Billet invité.
Avec l’aimable participation de Timiota
Petit rappel pour les non-geeks qui représentent encore la majorité de l’humanité. Une blockchain est la garantie de pouvoir sécuriser une transaction entre deux inconnus sur un réseau n’appartenant pas à des intérêts privés et n’étant pas contrôlé par des états (même si des blockchains privées existent, elles sont par construction infiniment moins étendues qu’une blockchain publique). Par extension, c’est également la plus gigantesque des banques de données, qui conserve la totalité des transactions effectuées et des informations déposées depuis son origine. Une base présentant comme caractéristiques d’être à la fois ineffaçable et indestructible (du moins tant que nos sociétés ne s’effondrent pas).
Si cette technologie n’en est qu’à ses balbutiements et si ses applications sont encore peu nombreuses – la plus connue étant le bitcoin qui permet de se passer de l’intermédiation bancaire pour les transactions financières – on peine encore à deviner toutes les possibilités offertes. De manière générale, la blockchain porte en elle la promesse de pouvoir se passer de toutes les intermédiations payantes (banques, notaires, cadastre, etc), la confiance reposant sur une chaine informatique distribuée, et les exécutions des différents contrats et de leurs termes, sur des algorithmes officiant sans intervention humaine).
Bien entendu, le monde lumineux de la blockchain pourrait bien souffrir d’une face un tantinet plus sombre – si ce n’est carrément obscure – comme le rappelle Vlad Zamfir dans un entretien accordé au magazine IEEESpectrum.
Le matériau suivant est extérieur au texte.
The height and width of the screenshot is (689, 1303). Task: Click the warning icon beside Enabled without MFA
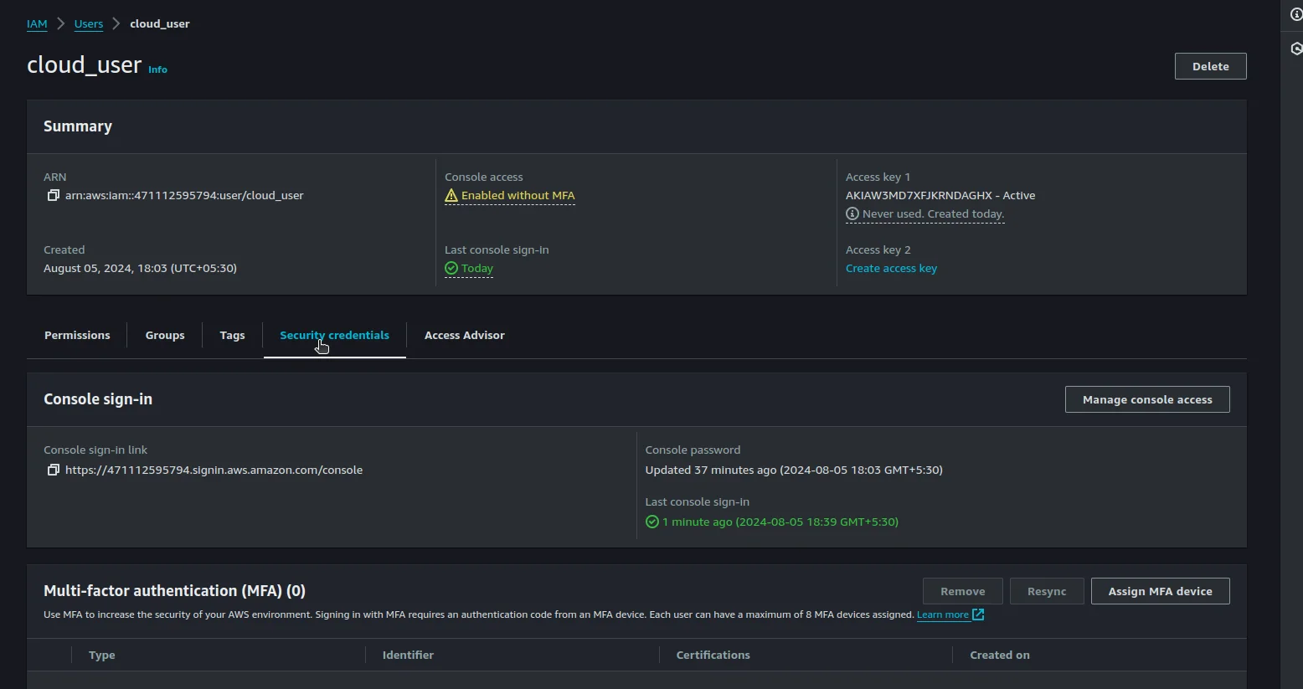pos(451,195)
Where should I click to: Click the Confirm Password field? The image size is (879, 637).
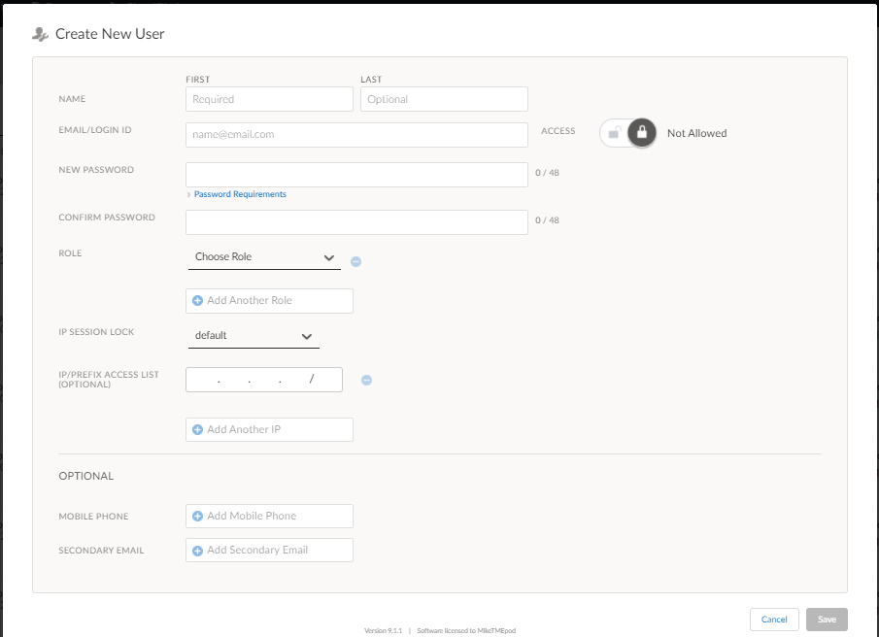(x=356, y=222)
Car si cette technologie peut supporter des protocoles orientés utilisateurs, des médias sociaux invulnérables à la censure ou des vérifications d’identité indépendantes de tout gouvernement par exemple, la perte de contrôle sociétal qu’elle entraine peut également avoir des aspects terrifiants. Un discours appelant au meurtre, y restera accessible à jamais. De même, il sera possible grâce à la gigantesque puissance de calcul du réseau distribué, de s’attaquer avec succès à n’importe quelle base de données privées. La puissance intrusive de la NSA à portée de clic pour tous !
Mais le véritable problème ne se trouve pas dans une plus grande facilité à violer nos vies privées ou à disséminer la haine. Car même s’il y a là plus qu’une nuance, nous sommes déjà confrontés à ses nuisances, et si la menace potentielle peut croitre, elle ne changera pas de nature. Non, la véritable rupture est ailleurs.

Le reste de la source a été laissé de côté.